FBI zdecydowało się aresztować 10 szpiegów rosyjskiego wywiadu SWR, gdy jeden z nich - kobieta - "zbliżył się wystarczająco" do najbliższego kręgu współpracowników Baracka Obamy. Nie była to jednak Anna Chapman, a takie spekulacje się pojawiły, lecz Cynthia Murphy. W sprawie nie było też kontekstu seksualnego - twierdzą amerykańskie media, cytowane przez "The Moscow Times".

Informacje, że szpiegiem, któremu udało się dotrzeć tak blisko prezydenta USA, była Murphy, powiedzieli telewizji ABC News urzędnicy Departamentu Sprawiedliwości.

Murphy czyli Gurjewa

Cynthia Murphy, której prawdziwe nazwisko brzmi Lidia Gurjewa, pracowała dla Morea Financial Services. Firma, która ma siedzibę na Manhattanie, doradzała w sprawach podatkowych biznesmenowi, który zbierał fundusze na kampanie wyborcze i był "osobistym przyjacielem" Hillary Clinton.

Alan Patricof w oświadczeniu wydanym w 2010 roku przyznał, że wiele razy rozmawiał telefonicznie z Murphy i kilka razy spotkał się z nią osobiście. Zaprzeczył, jakoby rozmawiał z nią o polityce.

To nie przez Chapman

Latem 2010 roku, gdy wybuchła afera po rozbiciu szpiegowskiej siatki, amerykańskie władze sugerowały, że agentów postanowiono "zdjąć" w związku z obawą, że Anna Chapman zaczyna podejrzewać, iż jest inwigilowana przez FBI. Amerykanie mieli się obawiać, że to spowoduje ucieczkę całej siatki "nielegałów".

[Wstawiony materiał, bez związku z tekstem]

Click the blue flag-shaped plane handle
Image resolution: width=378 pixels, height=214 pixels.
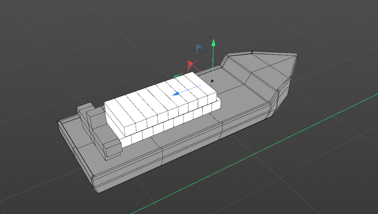[x=199, y=49]
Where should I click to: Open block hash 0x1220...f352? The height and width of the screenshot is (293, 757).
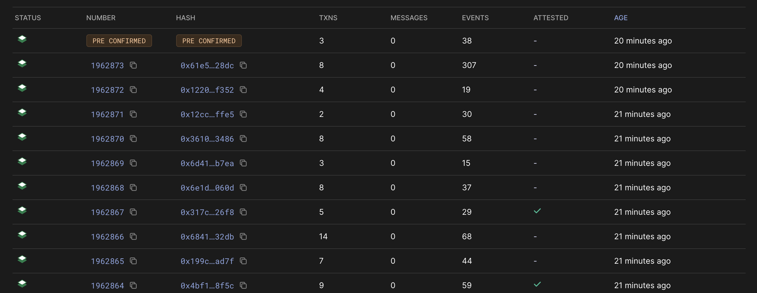tap(207, 90)
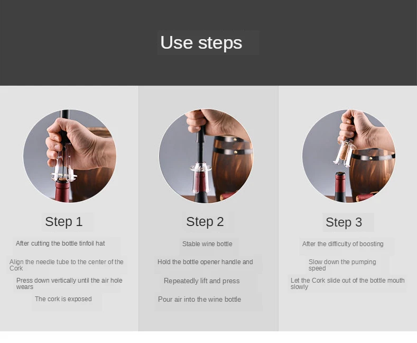Click "After the difficulty of boosting" text
Screen dimensions: 417x343
pyautogui.click(x=343, y=244)
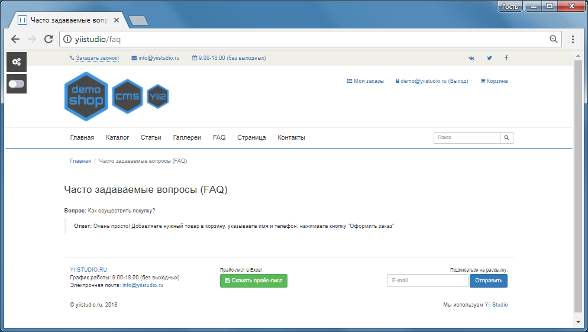Toggle the edit mode switch
Image resolution: width=588 pixels, height=332 pixels.
[17, 83]
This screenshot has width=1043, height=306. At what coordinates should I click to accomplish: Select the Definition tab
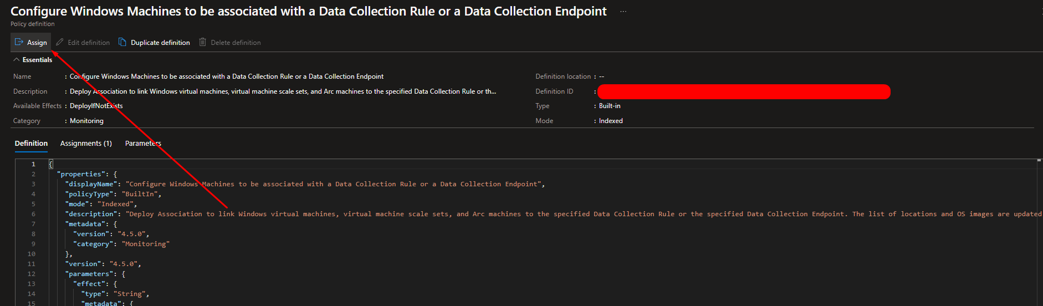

Jednak w tym tygodniu C. Frank Figliuzzi z FBI wskazał w wywiadzie dla BBC, że to zbliżenie się Murphy do najbliższych współpracowników Obamy sprowokowało akcję Biura. - Zaczynaliśmy się obawiać, że zbliżyli się na tyle do urzędującego członka rządu, że uznaliśmy, iż nie możemy dłużej pozwolić na to - powiedział Figliuzzi. Nie powiedział o kogo chodzi, ale BBC wywiad ten zilustrowała zdjęciami Chapman.

Zaczynaliśmy się obawiać, że zbliżyli się na tyle do urzędującego członka rządu, że uznaliśmy, iż nie możemy dłużej pozwolić na to. C. Frank Figliuzzi z FBI

To wywołało spekulacje niektórych mediów brytyjskich i amerykańskich, że chodzi o Chapman i że FBI obawiało się, że może mieć romans z którymś ze współpracowników Obamy.

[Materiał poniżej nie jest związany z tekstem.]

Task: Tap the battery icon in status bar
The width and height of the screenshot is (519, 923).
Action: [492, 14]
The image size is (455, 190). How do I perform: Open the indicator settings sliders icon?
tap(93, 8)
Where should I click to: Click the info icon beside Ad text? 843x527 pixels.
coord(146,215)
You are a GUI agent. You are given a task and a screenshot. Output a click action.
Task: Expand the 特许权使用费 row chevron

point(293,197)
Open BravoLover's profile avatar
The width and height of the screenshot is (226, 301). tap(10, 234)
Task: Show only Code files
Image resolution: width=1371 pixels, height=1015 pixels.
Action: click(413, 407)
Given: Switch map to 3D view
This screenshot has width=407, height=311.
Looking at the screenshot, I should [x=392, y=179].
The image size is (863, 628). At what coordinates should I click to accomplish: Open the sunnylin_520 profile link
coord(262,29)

Murphy i pozostali wrócili do Rosji

Rzecznik FBI Paul Bresson zaprzeczył jednak, że kwestie seksu odgrywały jakąkolwiek rolę w aresztowaniach i dodał, że informacje Figliuzziego znajdują się w dokumentach sądowych z 2010 ("nielegałowie" SWR byli wówczas osądzeni i wydani Rosji).

- Nie ma żadnych zarzutów ani sugestii w tych aktach, że Anna Chapman lub ktokolwiek inny związany z tym śledztwem próbowali uwieść urzędnika rządu USA - powiedział Bresson ABC.

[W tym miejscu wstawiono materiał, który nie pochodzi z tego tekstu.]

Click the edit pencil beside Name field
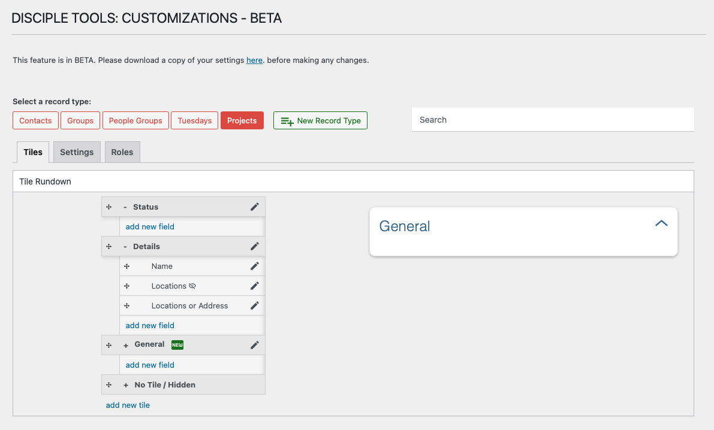Screen dimensions: 714x430 pyautogui.click(x=255, y=266)
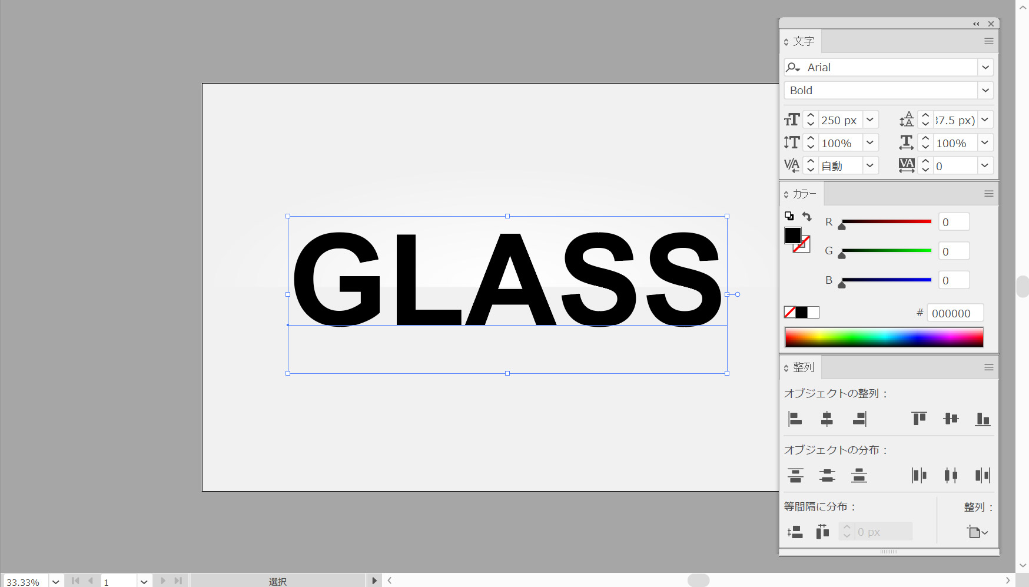
Task: Select the 整列 panel tab
Action: (803, 367)
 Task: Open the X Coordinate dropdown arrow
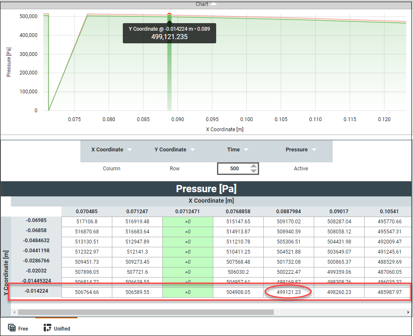pyautogui.click(x=130, y=150)
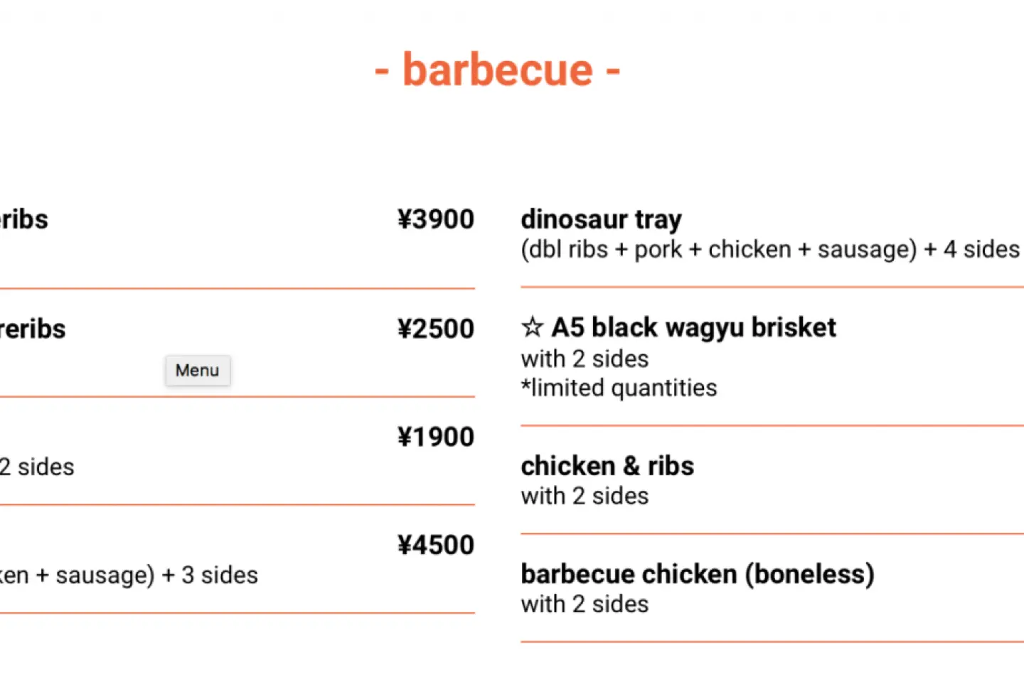Click the ¥4500 price
1024x683 pixels.
pyautogui.click(x=436, y=545)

Nie ma żadnych zarzutów ani sugestii w tych aktach, że Anna Chapman lub ktokolwiek inny związany z tym śledztwem próbowali uwieść urzędnika rządu USA. Rzecznik FBI Paul Bresson

W momencie aresztowania Murphy miała 39 lat i była żoną Richarda Murphy'ego, także agenta SWR. Małżeństwo szpiegów mieszkało w Montclair w New Jersey. Przyjechali pod fałszywymi nazwiskami do USA w latach 90.

Małżeństwo Murphy, podobnie jak pozostała ósemka szpiegów, zostali uznani winnych konspirowania jako niezarejestrowani agenci obcego państwa. Wszyscy członkowie siatki zostali wypuszczeni i wrócili do Rosji w lipcu 2010 w ramach wymiany szpiegów.